• **Task objective**
Look through the material below. Copy every line with the string "режим" in it.

• **Supplied data**
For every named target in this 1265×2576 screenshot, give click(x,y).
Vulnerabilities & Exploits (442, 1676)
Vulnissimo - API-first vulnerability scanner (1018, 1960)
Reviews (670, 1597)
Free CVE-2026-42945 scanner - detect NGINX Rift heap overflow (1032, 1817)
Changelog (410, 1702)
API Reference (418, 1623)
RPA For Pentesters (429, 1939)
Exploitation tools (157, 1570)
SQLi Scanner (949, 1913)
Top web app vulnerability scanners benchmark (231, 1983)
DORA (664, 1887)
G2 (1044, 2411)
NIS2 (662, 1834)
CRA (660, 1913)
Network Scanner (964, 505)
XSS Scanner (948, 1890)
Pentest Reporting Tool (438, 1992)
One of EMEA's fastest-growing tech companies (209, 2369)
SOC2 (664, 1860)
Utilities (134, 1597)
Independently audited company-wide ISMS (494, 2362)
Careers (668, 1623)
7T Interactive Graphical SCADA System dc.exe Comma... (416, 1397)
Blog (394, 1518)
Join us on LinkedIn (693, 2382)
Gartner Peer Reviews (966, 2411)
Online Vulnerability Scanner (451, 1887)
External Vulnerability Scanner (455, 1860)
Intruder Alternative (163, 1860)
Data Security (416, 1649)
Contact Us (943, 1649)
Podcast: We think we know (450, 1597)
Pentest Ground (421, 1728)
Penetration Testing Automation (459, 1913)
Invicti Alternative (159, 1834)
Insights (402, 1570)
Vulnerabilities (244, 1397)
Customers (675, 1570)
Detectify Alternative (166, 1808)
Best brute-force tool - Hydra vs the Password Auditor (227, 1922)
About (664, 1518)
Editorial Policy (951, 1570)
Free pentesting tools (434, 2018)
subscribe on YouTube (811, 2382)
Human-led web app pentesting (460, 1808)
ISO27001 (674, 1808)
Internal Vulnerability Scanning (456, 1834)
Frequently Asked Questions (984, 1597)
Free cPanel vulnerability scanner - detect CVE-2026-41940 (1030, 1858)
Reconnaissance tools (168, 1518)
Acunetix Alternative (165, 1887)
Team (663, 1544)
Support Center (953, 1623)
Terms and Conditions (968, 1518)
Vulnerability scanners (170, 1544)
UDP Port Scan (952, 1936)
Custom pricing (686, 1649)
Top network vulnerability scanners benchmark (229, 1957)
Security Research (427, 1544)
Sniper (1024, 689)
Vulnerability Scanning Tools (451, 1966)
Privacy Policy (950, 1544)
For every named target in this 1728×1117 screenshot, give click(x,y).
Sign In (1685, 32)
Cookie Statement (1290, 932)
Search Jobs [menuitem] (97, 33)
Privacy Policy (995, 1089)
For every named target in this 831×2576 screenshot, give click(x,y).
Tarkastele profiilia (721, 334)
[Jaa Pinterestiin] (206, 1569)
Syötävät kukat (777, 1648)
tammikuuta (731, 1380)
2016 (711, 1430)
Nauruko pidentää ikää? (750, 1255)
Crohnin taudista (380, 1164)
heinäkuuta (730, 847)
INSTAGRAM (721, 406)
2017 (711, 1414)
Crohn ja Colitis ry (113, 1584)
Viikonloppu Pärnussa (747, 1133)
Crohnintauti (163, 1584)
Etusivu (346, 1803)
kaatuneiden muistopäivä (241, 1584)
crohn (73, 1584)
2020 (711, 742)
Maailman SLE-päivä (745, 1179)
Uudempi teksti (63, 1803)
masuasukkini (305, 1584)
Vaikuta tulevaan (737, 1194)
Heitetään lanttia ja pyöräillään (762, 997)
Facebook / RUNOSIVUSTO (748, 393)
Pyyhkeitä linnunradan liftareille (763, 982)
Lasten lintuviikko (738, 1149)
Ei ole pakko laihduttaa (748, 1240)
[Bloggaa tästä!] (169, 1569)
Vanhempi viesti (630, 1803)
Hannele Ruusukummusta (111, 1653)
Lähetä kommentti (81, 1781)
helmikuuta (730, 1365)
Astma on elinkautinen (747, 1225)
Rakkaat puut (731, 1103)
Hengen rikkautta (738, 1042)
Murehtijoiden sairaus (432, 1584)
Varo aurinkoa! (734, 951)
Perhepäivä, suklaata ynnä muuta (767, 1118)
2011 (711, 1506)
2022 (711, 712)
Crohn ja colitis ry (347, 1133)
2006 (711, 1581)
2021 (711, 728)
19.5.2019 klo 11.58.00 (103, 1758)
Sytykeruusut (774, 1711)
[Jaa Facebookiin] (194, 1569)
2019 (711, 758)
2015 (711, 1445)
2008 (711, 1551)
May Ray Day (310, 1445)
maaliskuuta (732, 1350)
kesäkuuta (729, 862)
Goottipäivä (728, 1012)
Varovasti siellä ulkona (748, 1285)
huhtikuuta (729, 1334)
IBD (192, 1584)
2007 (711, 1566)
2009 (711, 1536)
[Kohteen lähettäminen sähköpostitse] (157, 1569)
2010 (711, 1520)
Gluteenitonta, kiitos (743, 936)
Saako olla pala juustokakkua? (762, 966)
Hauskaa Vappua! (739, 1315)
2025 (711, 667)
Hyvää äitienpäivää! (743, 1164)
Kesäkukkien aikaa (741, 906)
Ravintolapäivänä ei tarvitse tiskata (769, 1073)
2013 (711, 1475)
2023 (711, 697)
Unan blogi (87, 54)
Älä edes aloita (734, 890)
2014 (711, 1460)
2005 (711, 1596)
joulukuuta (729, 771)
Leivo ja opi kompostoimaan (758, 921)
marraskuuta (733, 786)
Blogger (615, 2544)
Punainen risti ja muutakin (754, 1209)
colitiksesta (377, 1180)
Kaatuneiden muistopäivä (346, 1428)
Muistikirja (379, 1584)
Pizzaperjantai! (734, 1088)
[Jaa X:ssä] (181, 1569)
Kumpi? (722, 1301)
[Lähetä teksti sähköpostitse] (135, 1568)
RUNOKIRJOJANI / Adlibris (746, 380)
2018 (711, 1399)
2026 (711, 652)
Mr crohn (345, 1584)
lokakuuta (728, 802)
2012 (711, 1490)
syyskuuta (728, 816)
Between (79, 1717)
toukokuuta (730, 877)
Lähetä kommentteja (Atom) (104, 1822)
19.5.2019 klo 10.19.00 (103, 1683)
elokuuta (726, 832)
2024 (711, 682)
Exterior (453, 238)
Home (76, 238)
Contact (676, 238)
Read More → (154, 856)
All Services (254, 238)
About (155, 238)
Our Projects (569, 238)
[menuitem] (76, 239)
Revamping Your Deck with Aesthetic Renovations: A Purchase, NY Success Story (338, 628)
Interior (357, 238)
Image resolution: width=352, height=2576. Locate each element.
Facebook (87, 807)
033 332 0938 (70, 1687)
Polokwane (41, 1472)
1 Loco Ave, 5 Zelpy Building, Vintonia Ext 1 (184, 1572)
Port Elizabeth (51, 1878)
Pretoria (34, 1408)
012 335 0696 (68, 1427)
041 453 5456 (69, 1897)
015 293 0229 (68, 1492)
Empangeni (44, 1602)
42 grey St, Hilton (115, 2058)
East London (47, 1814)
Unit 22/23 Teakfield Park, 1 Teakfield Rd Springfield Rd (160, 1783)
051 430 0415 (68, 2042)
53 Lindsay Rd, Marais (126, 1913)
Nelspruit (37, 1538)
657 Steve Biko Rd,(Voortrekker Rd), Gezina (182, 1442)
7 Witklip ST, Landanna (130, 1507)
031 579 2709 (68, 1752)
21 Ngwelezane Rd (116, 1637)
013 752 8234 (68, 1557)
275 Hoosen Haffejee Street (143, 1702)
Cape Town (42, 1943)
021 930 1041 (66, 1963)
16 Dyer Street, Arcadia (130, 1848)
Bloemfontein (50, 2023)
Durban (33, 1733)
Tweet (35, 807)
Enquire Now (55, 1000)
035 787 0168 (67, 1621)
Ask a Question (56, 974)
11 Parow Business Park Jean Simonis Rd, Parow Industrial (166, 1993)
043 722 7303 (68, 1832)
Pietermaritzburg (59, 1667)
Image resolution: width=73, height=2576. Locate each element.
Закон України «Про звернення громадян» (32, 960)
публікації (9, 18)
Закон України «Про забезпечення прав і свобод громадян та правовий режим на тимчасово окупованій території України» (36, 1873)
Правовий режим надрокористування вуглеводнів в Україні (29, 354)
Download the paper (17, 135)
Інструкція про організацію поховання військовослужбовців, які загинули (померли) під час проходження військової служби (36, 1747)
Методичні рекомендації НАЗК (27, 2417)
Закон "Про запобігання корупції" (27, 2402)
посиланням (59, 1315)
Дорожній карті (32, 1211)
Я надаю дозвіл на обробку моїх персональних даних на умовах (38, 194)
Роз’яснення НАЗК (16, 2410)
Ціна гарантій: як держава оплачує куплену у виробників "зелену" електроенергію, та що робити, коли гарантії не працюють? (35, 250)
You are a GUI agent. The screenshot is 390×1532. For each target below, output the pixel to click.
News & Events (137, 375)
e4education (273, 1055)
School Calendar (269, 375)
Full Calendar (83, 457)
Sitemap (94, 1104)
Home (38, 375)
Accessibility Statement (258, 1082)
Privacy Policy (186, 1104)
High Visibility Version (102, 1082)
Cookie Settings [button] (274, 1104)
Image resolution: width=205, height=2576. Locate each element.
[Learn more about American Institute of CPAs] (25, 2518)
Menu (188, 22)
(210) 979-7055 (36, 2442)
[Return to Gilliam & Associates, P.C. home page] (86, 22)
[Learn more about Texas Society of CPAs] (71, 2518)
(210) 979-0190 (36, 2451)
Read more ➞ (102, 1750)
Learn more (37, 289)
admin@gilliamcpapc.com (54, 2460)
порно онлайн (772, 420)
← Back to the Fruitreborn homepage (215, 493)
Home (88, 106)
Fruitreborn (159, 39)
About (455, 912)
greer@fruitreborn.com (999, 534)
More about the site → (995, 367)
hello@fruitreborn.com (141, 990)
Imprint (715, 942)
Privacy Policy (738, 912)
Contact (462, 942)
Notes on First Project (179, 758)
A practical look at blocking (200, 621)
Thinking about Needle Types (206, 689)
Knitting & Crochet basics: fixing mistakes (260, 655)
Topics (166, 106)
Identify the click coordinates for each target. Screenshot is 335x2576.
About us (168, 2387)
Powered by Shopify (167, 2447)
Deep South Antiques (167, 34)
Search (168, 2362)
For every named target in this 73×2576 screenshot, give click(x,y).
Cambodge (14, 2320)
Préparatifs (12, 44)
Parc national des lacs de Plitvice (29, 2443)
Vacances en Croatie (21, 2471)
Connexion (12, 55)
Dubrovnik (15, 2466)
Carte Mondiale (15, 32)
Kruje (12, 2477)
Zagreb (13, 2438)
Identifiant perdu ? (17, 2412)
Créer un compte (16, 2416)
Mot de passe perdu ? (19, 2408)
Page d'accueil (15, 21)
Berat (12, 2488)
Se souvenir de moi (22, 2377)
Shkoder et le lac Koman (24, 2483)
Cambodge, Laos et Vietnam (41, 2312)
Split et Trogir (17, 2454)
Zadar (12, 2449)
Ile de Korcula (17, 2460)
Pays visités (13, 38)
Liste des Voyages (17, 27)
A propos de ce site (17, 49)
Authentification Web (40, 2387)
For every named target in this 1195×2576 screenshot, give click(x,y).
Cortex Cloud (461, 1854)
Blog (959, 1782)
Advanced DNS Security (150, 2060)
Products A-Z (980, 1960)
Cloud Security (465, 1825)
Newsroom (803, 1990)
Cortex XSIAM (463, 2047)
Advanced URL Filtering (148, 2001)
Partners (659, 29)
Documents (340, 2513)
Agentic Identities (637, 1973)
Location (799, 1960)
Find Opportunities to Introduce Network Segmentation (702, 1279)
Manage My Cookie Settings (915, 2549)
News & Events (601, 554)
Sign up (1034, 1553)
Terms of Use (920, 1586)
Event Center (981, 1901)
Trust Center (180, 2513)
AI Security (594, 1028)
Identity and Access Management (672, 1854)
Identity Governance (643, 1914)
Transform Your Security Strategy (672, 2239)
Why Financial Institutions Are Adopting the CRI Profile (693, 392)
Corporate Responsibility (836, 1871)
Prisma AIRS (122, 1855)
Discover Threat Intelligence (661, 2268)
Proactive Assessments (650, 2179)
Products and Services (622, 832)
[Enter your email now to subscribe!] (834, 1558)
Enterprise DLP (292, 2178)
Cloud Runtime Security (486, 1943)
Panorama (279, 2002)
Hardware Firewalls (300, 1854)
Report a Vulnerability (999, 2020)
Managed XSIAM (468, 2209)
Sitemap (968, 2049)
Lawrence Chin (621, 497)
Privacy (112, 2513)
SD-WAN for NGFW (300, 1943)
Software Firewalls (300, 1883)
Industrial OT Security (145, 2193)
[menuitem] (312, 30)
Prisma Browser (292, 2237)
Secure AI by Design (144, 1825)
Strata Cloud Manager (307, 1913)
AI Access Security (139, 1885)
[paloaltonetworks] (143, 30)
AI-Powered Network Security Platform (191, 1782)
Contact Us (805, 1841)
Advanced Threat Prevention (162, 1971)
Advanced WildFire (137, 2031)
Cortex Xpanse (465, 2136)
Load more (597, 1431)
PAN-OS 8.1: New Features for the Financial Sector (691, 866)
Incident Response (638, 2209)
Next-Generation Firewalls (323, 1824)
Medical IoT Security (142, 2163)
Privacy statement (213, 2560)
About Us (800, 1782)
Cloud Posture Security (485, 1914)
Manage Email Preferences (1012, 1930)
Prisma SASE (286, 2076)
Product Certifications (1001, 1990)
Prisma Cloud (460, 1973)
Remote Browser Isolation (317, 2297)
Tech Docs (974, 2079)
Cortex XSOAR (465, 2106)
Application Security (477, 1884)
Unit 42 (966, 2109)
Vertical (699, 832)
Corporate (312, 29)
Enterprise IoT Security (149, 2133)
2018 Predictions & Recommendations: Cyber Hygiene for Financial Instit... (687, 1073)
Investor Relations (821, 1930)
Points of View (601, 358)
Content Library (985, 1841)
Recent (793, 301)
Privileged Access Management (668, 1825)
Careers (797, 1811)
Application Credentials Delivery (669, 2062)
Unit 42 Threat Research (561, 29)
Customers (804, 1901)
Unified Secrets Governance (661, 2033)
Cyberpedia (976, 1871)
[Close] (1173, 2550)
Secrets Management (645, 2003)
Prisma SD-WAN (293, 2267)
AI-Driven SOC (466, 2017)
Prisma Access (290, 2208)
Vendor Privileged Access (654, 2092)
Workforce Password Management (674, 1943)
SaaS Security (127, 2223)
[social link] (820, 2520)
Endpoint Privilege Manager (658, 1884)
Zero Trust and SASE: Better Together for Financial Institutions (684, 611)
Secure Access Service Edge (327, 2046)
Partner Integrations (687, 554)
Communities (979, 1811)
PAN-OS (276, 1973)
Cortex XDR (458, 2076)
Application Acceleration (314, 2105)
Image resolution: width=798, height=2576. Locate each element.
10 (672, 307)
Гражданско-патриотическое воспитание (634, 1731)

• **Answer to the exercise**
Закон України «Про забезпечення прав і свобод громадян та правовий режим на тимчасово окупованій території України» (36, 1873)
Правовий режим надрокористування вуглеводнів в Україні (29, 354)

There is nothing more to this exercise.